For this exercise, report every line of the material that includes "computer".
┄┄┄┄┄┄
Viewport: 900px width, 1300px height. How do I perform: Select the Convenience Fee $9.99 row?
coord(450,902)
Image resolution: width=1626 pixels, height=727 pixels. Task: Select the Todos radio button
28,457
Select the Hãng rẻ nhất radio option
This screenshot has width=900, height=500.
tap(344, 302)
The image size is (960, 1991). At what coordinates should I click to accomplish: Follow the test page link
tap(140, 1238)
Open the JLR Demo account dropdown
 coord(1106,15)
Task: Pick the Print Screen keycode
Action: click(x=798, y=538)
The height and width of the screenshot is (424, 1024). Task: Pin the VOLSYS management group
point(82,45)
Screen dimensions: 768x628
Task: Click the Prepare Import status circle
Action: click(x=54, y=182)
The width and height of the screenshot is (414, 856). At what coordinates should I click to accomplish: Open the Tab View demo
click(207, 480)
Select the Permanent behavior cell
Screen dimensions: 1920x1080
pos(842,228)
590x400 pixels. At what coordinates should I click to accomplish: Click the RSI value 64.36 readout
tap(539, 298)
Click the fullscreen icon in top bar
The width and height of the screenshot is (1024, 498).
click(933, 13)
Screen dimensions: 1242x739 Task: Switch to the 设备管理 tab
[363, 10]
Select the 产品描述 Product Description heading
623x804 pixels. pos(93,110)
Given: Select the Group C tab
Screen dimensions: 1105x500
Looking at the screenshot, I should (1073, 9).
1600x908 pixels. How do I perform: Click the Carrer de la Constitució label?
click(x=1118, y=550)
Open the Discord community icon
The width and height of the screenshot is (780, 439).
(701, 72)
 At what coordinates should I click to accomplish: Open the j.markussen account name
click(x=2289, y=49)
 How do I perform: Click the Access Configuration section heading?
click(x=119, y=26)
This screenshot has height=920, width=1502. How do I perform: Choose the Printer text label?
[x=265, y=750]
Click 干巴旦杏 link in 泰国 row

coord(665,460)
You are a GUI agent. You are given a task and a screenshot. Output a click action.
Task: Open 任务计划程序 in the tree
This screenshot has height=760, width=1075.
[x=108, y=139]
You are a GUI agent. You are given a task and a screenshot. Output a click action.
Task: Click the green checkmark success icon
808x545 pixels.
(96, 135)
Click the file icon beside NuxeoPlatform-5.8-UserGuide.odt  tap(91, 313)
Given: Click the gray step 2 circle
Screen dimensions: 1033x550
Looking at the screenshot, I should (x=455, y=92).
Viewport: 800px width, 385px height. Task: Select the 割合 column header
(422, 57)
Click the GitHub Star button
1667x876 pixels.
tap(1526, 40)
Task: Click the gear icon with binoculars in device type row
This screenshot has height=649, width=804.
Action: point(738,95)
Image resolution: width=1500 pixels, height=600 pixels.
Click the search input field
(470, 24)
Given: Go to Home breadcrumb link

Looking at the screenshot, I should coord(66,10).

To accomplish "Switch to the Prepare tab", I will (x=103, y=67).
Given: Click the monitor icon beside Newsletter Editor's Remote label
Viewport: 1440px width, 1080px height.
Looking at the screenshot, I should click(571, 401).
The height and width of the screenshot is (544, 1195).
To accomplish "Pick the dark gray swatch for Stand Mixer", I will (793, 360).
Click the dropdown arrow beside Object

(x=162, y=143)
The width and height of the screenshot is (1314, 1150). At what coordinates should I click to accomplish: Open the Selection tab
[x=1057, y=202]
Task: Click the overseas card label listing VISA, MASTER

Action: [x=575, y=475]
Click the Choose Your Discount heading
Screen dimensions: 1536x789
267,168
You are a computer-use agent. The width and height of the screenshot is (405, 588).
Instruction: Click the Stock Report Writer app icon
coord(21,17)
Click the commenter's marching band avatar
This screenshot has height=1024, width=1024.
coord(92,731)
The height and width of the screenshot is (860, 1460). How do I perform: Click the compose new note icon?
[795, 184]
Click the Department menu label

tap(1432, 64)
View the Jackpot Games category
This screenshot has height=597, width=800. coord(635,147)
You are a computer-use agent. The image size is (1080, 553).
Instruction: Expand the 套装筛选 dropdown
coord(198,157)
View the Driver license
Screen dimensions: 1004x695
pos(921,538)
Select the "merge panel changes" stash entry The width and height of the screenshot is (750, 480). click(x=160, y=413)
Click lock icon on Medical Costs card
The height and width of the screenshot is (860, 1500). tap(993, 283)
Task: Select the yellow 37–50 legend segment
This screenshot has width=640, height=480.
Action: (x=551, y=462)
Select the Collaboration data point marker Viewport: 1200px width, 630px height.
┄┄┄┄┄┄
• **COMPLETED EXERCISE**
You are a computer-use agent. The width and height of the screenshot is (405, 588).
You are a computer-use agent. The image size is (1080, 553).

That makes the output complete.